Young Virginia Woolf, painting by Thomas Espley. Courtesy Literary Museum Glenthorne

Moreover, the critical offensive from men would be especially harsh towards a woman author trying to break into a male dominated culture. Virginia Woolf thus revised the novel extensively, omitting much of the political candour until, in 1915, the quieter book was published under the title The Voyage Out – a rare look into the formative mind of the modernist master who revolutionised 20th century literature. Young Virginia Woolf was learning her craft and didn’t complete Melymbrosia until 1912 when she was thirty years old. It was written during a period in which she was especially psychologically vulnerable.

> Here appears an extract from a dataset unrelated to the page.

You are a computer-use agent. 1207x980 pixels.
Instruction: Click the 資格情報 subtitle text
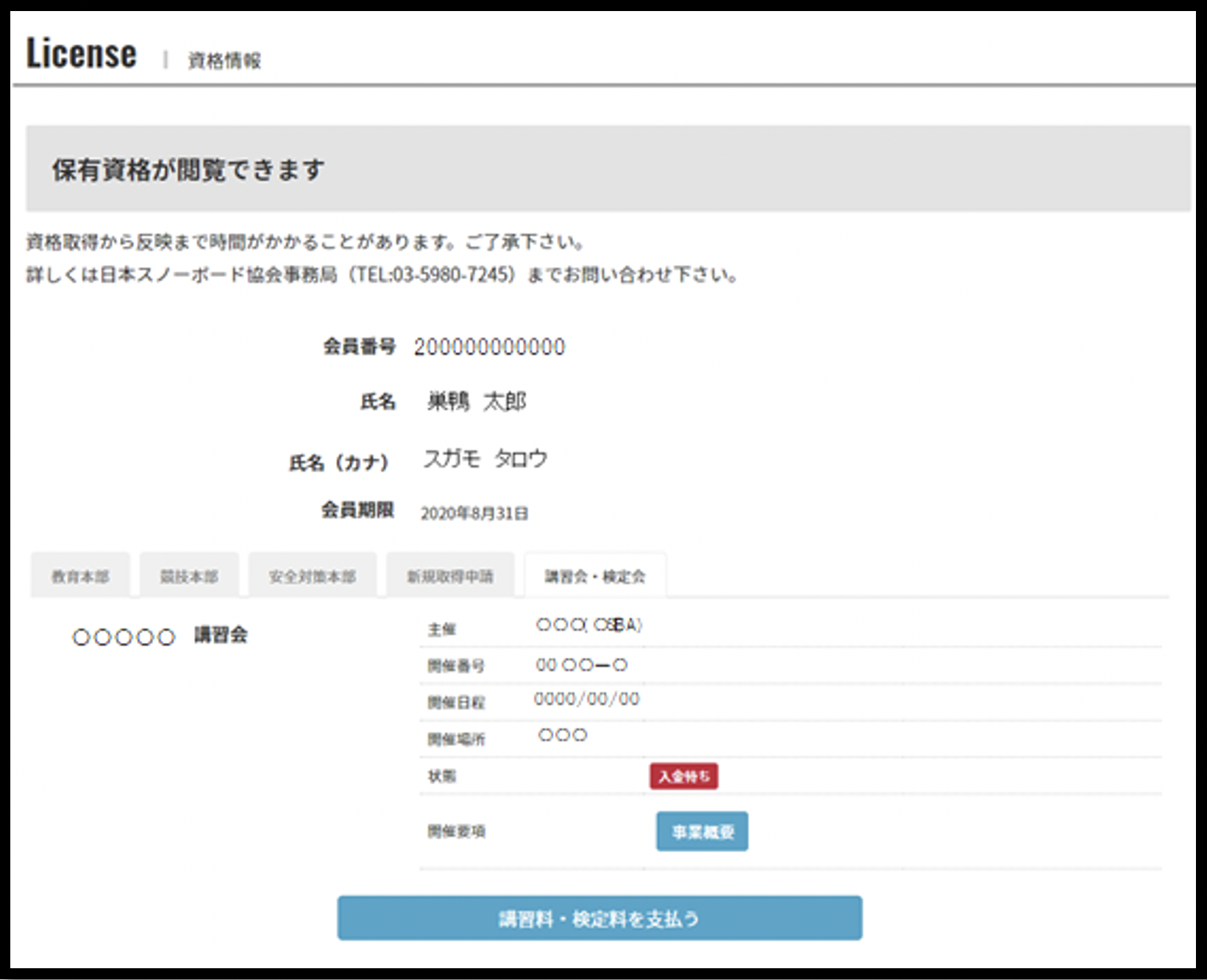click(x=224, y=60)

The resultant work contains the seeds of all that would blossom in her later work: the innovative writing style, the sexuality and preoccupation with death. Louise de Salvo, of Cleiss Press, worked for seven years reconstructing the text of Melymbrosia based on Woolf’s almost complete draft written mainly in 1910, with the missing pages taken from later versions after a painstaking analysis of Woolf’s typescripts and manuscripts in the New York Public Library’s Berg Collection. Virginia Woolf’s eventual novel The Voyage Out went through seven revisions before it was published in London by Duckworth, the imprint run by her half brother.

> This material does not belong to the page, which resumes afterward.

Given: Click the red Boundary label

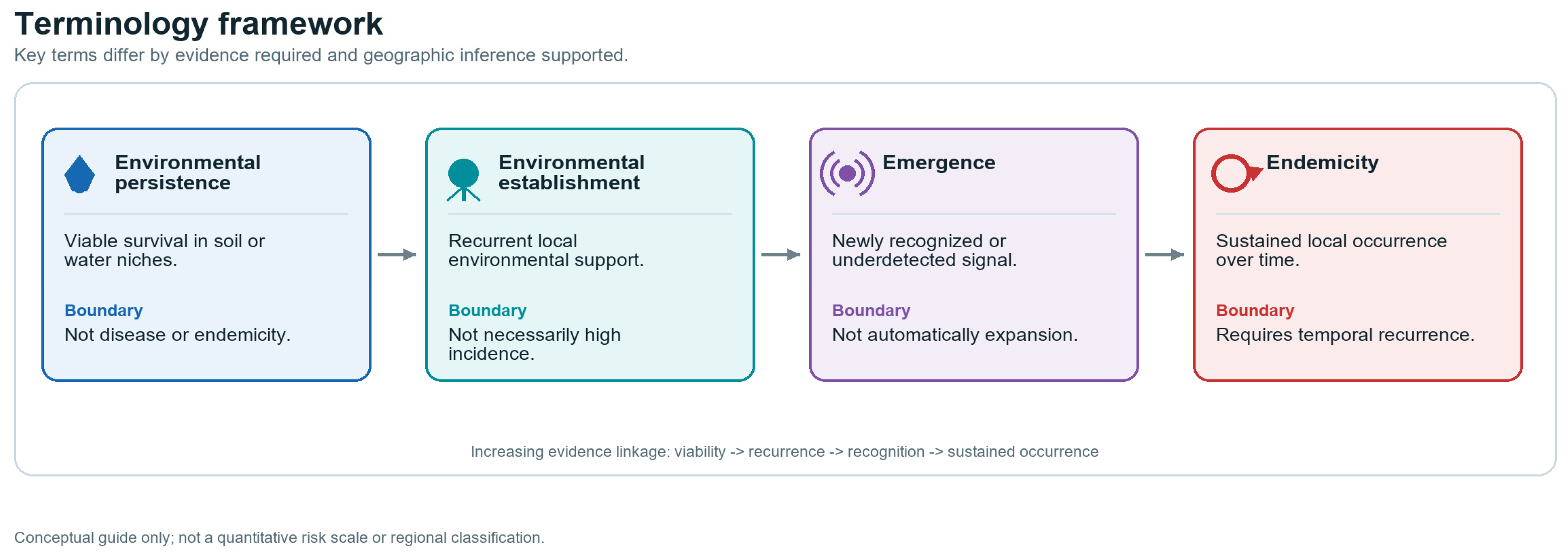Looking at the screenshot, I should coord(1255,311).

Many literary critics have written about the influence of Joseph Conrad’s Heart of Darkness on The Voyage Out, but only Mark A. Wollaeger, associate professor of English at Vanderbilt University, has noted the relevance of Conrad to the Woolfs’ marriage. Leonard’s first novel, The Village in the Jungle, was also much indebted to Heart of Darkness. Wollaeger argues that both Conrad and Leonard Woolf had considerable influence on Virginia Woolf’s first novel. In her 1906 journal, seeking a simile for the “domesticities” of the “soft grass paths” of Norfolk, she writes: “It is so soft, so melancholy, so wild, yet so willing to be gentle … like some noble untamed woman conscious that she has no beauty to vaunt, that nobody very much wants her.” Wollaeger comments:

The image of the untamed woman goes to the heart of the emotional turbulence that was stirred up by Woolf’s decision in 1912 to marry Leonard … it is precisely the paired notions of domesticity and the taming of women that are at issue in [Virginia] Woolf’s response to The Village in the Jungle, a novel about the domestication of women in the wilds of Ceylon; the untamed woman also suggests the myth of the Amazon warrior, which undoubtedly lies behind Woolf’s decision to send her heroine Rachel Vinrace to South America where she travels up a great river; and finally, the image leads back to Conrad, whose “savage and superb” African women on the banks of the mighty river in Heart of Darkness informs Woolf’s representation of native women upriver in The Voyage Out.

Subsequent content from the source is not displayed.